1. Field of the Invention
The present invention relates to an intermediate code preprocessing apparatus which applies preprocessing to an intermediate code in order to improve execution speed of the intermediate code by, e.g., a virtual machine, an intermediate code execution apparatus which executes the intermediate code subjected to the preprocessing, an intermediate code execution system, and a computer program product used to apply the preprocessing to the intermediate code or execute the intermediate code.
2. Description of the Related Art
For the purpose of providing a program which does not depend on the platform of a computer such as hardware or OS, there has been proposed a method of constructing a virtual machine (VM) on each platform by software techniques or hardware techniques and executing an intermediate code between source code and object code on the virtual machine. As one of the program languages adopting such a method, there is Java™, which adopts a form of intermediate code called a class file. It is to be noted that the hardware and the virtual machine constructed on the hardware may be collectively referred to as an intermediate code execution system hereinafter.
According to the above-described method, since single program code can be supplied to various platforms and executed, it is no longer necessary to prepare object code which can be executed only on each platform. As a result, not only distribution of the program can be simplified, but software development can be made efficient. Therefore, virtual machines have been built on various computer platforms. Further, in recent years, construction of virtual machines on processors has also been started in various electronic devices (which will be referred to as an embedded device hereinafter) having a processor mounted therein.
Here, as the virtual machine, there is known one which is of an interpreter type which is provided on the platform in the form of software and sequentially interprets and executes bytecode instructions included in a class file. The interpreter type virtual machine requires a process of taking out bytecode instructions one by one from the class file and interpreting their contents. This process becomes the overhead in the prior art, and the excellent performance cannot be obtained.
Thus, there has been proposed a JIT compiler (Just In Time Compiler) system, an AOT compiler (Ahead Of Time Compiler) or the like which compiles the class file into native code inherent to each type of hardware and then executes it for the purpose of improving performance. Furthermore, there has been attempted construction of a virtual machine in the form of hardware like a Java™ chip which is specially designed to enable direct execution of bytecode instructions.

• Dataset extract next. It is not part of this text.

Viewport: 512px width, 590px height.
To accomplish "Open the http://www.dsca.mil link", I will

In the compiler system such as JIT or AOT mentioned above, since the native code of the processor is executed, it is superior to the interpreter system when taking notice only of speed of instruction execution. The compiler system, however, requires a work area for the compile operation itself or an area for storing the native code, which is four to ten times the size of the class file, and hence a larger quantity of memory is disadvantageously required than in the interpreter system. Such a problem is prominent in an embedded device in which restriction in hardware resources is greater than that in a regular computer in particular. Moreover, when starting compile after directing execution of the class file, the compilation operation becomes the overhead, and sufficient performance may not be obtained.
In addition, according to the Java™ chip mentioned above, although the class file can be executed with high performance without performing compilation, a large development cost is required in development of such a dedicated chip, and an increase in the cost of the chip itself is inescapable. Additionally, in view of the fact that version upgrade or bug fixing is appropriately performed in the language specification according to advancement in technology or needs in the market, there is an aspect that constructing the virtual machine in the form of hardware is not necessarily preferable. In particular, in the virtual machine in the embedded device, adoption of a Java™ chip is not realistic because of the combination of strong demands for reduction in cost and version updating of the specification in a short cycle.
As described above, it is hard to apply the virtual machine such as the compiler system or the Java™ chip in an embedded device or the like. Therefore, a technique which improves the performance during execution of the intermediate code has been demanded on the assumption of application in an embedded device.